• _Short exercise_
Continue the passage about Gum Karaya/magnetite nanoparticles for adsorbing radioactive phosphates, picking up right after its last sentence.

• _Document section_
## Start
Specifically, magnetite nanoparticles have attracted increasing research interest in environmental remediation in recent years. Good adsorption activities of magnetite nanoparticles for many heavy metal ions have been reported in the literature . In the water treatment industry, adsorption of phosphate by magnetite has proven to be an effective technique for removing phosphorus from wastewater [21–30]. Magnetite is used not only because of its strong adsorption activity but also because it can be easily separated and collected by an external magnetic field. By this means, it has the capability to treat large amounts of wastewater within a short period of time and then be conveniently separated from the water. Moreover, it can be modified using functionalized polymers and novel molecules to impart surface reactivity.
In this study, we present a novel nontoxic biomagnetic nanoadsorbent, based on surface modification of magnetic iron oxide nanoparticles with Gum Karaya, for the adsorption of radioactive phosphates from liquid radioactive waste. The synthesised Gum Karaya/magnetite (GK/M) nanoparticles are characterised and investigated as an environmentally friendly mediator in the bioremediation of phosphorus. To the best of our knowledge, this is the first time a nanocomposite of a tree-gum and magnetite is used for the bioremediation of radioactive phosphates generated during the synthesis of 32P-labelled biomolecules. We also present a detailed study of the adsorption characteristics of the material.
2. Experimental Section
Gum Karaya (GK) powders, FeCl3·6H2O, FeCl2·4H2O, and NH4OH, were purchased from Sigma-Aldrich (Sigma-Aldrich Company LTD, MO, USA). The 32P effluents generated during the synthesis  of 32P-labelled biomolecules were collected, and the radioactive concentration was determined using liquid scintillation counting (Tri-Carb 2910 TR, Liquid Scintillation Analyser, Perkin Elmer, USA). All chemicals were of analytical grade and used as received without any further purification.
## End
• _Records supplied_
## Start
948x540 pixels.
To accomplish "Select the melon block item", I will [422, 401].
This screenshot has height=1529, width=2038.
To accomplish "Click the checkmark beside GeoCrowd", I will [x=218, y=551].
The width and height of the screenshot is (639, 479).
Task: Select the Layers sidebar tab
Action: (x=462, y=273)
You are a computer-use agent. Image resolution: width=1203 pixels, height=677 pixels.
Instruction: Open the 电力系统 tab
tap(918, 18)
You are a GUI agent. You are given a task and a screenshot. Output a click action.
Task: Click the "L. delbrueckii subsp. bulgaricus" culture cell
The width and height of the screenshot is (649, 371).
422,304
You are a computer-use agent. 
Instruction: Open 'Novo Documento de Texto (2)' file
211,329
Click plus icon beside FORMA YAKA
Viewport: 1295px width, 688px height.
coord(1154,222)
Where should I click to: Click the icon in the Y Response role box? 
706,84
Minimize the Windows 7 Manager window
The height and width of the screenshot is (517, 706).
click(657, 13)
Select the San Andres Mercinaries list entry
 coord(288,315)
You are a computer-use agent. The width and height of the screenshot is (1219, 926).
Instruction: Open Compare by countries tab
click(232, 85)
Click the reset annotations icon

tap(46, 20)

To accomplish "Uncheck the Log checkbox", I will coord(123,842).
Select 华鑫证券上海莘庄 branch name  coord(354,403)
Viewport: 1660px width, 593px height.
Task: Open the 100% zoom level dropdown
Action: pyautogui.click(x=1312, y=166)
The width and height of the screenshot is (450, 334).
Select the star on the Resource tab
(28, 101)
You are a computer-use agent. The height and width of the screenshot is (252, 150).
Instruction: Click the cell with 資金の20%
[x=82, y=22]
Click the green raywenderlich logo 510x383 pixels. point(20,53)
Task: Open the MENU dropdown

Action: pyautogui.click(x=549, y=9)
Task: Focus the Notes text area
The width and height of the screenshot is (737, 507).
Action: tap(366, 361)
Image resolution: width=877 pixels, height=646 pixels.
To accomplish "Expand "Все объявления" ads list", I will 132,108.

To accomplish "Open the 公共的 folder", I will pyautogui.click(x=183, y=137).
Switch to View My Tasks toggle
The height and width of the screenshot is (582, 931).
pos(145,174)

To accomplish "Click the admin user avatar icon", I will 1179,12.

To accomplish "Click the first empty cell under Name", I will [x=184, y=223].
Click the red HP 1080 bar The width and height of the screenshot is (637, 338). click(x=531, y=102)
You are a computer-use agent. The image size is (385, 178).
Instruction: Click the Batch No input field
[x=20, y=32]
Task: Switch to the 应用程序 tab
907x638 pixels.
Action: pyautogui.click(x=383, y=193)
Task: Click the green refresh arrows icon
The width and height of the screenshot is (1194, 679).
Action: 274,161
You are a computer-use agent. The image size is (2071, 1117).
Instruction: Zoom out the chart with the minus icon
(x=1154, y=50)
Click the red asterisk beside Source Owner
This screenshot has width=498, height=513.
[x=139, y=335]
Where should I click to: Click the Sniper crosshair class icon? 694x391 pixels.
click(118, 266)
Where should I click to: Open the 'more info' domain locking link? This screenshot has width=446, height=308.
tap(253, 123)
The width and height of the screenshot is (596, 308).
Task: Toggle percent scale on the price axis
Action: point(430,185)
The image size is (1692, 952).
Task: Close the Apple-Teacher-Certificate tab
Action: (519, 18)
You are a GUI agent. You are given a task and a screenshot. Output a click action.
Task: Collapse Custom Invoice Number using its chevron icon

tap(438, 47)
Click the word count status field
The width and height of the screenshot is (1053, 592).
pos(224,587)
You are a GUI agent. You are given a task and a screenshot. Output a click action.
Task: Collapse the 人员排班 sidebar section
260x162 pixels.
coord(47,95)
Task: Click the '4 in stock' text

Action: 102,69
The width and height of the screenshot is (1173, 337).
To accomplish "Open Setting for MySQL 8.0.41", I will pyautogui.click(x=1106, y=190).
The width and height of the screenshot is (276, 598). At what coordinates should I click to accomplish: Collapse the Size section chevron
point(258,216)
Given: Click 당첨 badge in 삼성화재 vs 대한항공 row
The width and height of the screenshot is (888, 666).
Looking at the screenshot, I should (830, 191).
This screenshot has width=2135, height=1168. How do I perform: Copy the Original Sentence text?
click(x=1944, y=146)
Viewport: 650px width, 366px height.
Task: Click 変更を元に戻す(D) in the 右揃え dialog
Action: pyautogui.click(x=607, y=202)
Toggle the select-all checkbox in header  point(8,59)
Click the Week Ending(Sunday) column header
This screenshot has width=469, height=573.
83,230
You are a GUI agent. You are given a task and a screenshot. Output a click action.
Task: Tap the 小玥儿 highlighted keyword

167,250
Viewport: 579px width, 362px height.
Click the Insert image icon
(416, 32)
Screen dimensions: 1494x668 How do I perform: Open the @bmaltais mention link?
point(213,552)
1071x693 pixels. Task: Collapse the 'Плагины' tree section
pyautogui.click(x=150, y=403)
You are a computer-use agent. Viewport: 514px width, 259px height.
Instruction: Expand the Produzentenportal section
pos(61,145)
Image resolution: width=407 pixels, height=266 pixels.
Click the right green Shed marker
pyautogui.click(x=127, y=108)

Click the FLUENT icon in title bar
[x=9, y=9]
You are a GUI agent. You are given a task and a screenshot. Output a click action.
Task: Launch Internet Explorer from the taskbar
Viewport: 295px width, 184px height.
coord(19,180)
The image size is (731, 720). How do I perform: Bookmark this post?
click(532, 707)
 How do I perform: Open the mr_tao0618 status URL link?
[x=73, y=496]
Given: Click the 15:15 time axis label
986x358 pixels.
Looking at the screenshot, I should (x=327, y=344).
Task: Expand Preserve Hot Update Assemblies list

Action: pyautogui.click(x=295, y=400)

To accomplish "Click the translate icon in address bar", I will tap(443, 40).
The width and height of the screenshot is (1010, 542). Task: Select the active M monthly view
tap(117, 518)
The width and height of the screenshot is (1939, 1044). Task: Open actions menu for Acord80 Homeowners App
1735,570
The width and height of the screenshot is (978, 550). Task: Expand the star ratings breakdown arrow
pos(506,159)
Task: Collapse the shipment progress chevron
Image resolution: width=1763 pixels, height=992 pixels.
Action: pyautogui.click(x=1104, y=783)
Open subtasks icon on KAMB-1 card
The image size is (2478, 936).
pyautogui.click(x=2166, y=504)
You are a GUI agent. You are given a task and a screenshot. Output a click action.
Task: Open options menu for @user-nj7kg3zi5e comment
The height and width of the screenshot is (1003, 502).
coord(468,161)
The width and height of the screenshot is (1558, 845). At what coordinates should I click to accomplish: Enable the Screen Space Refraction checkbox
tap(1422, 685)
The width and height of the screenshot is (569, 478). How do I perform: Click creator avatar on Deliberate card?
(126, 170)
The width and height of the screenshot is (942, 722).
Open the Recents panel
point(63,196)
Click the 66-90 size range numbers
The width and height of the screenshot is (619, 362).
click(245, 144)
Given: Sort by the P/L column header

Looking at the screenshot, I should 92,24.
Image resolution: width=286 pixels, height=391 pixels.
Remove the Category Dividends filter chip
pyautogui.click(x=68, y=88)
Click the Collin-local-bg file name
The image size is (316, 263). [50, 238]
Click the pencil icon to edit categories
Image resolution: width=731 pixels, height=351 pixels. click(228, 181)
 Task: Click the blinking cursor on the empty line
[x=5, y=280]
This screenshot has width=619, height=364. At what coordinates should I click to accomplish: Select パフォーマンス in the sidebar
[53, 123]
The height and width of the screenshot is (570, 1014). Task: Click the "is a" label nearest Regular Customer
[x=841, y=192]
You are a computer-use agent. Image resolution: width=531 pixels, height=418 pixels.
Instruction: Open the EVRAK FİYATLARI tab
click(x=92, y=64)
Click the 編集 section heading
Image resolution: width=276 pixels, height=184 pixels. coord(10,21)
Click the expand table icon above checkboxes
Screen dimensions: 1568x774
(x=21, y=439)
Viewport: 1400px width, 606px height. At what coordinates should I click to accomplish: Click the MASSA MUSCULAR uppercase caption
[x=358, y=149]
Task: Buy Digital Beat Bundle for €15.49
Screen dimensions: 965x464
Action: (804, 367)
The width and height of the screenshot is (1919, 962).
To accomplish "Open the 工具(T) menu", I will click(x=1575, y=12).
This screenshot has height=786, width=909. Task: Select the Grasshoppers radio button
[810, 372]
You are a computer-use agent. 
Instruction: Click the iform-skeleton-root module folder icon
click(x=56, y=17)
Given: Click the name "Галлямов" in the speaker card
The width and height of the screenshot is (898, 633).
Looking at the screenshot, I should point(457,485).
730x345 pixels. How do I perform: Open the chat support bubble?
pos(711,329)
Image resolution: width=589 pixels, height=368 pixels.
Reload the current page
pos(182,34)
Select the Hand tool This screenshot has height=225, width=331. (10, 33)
## End
• _Result of this task_
2.2. Synthesis of GK/M Nanocomposites
Iron oxide nanoparticles were prepared by coprecipitating Fe2+ and Fe3+ ions with a NH4OH solution and treated under hydrothermal conditions . In detail, that means that 25 mg of GK was suspended in 50 mL Milli-Q-deionized water and agitated at 100 rpm for 15 min to achieve complete dissolution. Another solution containing a mixture of 0.3 M FeCl2 and FeCl3 (Fe2+ : Fe3+ = 2 : 1) dissolved in Milli-Q-deionized water was then added to the aqueous gum medium. The whole mixture was kept at ~363 K in a water bath under vigorous stirring. During the reaction process, a suitable amount of NH4OH solution was gradually added into the mixture and the pH was maintained above 10. The formation of a black ferrofluidic mixture was observed during the reaction, indicating the formation of iron oxide nanoparticles. Stirring was continued for 30 min. After that, the ferrofluidic mixture was cooled down to room temperature (298.15 K). The resulting GK/M colloidal dispersion was washed several times with Milli-Q water and separated with the help of an external magnetic force. As a last step, the dispersion was freeze-dried to the form of nanocomposites.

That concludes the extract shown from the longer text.